The report also notes that Detroit hasn't had a general fund surplus since 2004 and would have had had an accumulated deficit of nearly $937 million had it not floated bonds to pay its debts. The city's long-term debts now exceed $14 billion, with nearly $2 billion coming due in the next five years, as first reported Sunday by the Free Press.
In addition, the report finds:
• The City Charter contains numerous restrictions and structural details which make it extremely difficult for City officials to restructure the city's operations in any meaningful and timely manner.
•The city's general fund has not experienced a positive year-end fund balance since fiscal year 2004, with cumulative general fund deficits ranging from $155.4 million in fiscal year 2005, to $332 million in fiscal year 2009. The general fund deficit was $327 million in fiscal year 2012.
• City officials have primarily sought to address these deficits by issuing long-term debt.

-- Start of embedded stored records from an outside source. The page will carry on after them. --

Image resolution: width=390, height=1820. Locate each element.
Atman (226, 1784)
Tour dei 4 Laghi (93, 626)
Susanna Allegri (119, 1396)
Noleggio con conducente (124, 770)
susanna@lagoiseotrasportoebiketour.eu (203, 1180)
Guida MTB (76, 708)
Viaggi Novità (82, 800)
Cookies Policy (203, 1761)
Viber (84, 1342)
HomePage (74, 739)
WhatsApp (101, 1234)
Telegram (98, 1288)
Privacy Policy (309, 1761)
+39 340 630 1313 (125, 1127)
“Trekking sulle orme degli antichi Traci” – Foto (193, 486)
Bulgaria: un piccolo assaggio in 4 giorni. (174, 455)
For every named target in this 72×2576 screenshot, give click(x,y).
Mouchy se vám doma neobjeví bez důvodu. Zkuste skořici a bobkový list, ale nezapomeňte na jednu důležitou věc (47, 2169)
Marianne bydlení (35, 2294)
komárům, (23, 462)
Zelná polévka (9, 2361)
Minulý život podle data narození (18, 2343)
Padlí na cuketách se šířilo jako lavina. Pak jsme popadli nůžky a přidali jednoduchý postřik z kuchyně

• City officials violated requirements of Section 18 of the Uniform Budgeting and Accounting Act providing that "[a]n administrative officer of the local unit shall not incur expenditures against an appropriation account in excess of the amount appropriated by the legislative body. In other words, the city overspent is budget for years.
• City administrators failed to monitor and promptly amend an adopted budget as necessary to prevent deficit spending.
The report also chides a city bureaucracy too inflexible to implement change.
For those reasons and more, the review team concluded Detroit is in a fiscal emergency, "and no satisfactory plan exists to resolve a serious financial problem."
Now, the countdown begins on Snyder's decision as to what to do next.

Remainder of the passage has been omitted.